Kennedy also made the case that free-market capitalism and environmental protection are not incompatible. "In 100 percent of situations, good environmental policy is good economic policy," he said. "Environmental injury is a form of deficit spending. ... We can't drain the pond to catch the fish."

"(People at the Riverkeeper organization) don't even consider ourselves environmentalists anymore; we think of ourselves as free marketeers," Kennedy said.

From the media to the environment, Kennedy said he believes government should protect "public trust goods" from corporations, which he said are rightfully focused only on profits. He also spoke on Americans' historical bond with the land, as evidenced in art and literature, and on the significance of nature in religion.

"We need an informed public that can recognize milestones of tyranny and an independent press that can speak truth to power," he said.

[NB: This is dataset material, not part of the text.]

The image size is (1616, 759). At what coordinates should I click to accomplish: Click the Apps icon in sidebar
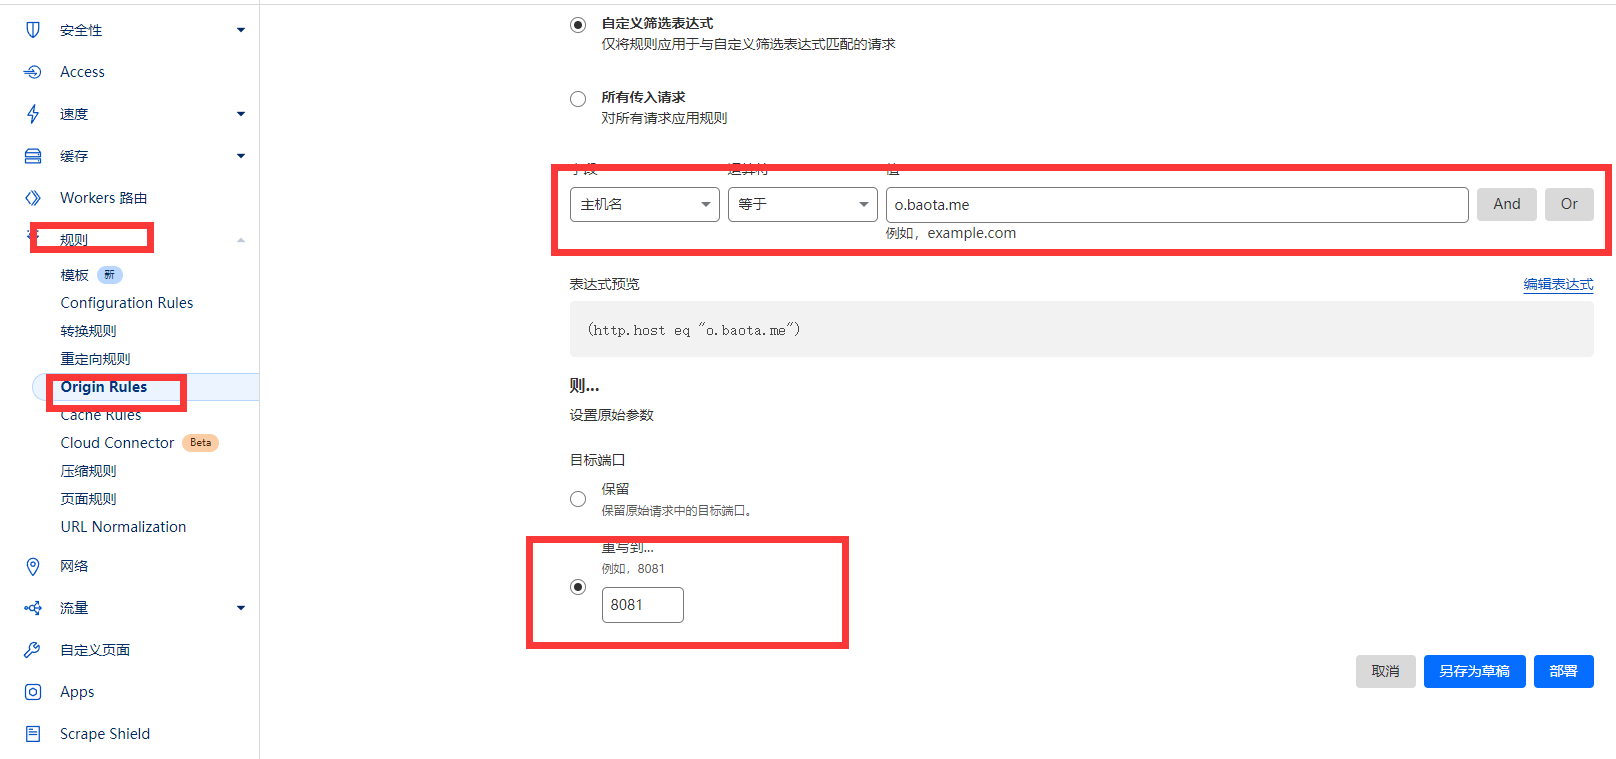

Negative, positive reaction

Writers and editors of the Spectator, Brown's conservative and libertarian publication, stood in the lobby of the Salomon Center as the audience entered, handing out copies of a special Parents Weekend issue that carried the headline "RFK Jr.: Another Joke from the Kennedy Family."

"Kennedy is a joke, whose mere existence is the real crime against nature," according to a Spectator column that accuses Kennedy of hyperbole in his criticism of the Bush administration and describes him as having "been consumed by his fervor to protect the environment."

"It is a shame that I am reconsidering my favorable opinion of the original RFK because of the idiocy of the son that he reproduced," the column reads.

Despite the time to read a "conservative" reaction before hearing Kennedy speak, many parents and students enjoyed the lecture.

"I was amazed at how articulate he was - at the passion of his convictions and the breadth of his knowledge," said Celine Woznica P'09.

"It was very exciting. (Kennedy's thinking) is how I think. All I can say is, 'thank you,'" said Anna Hutterlocher P'10.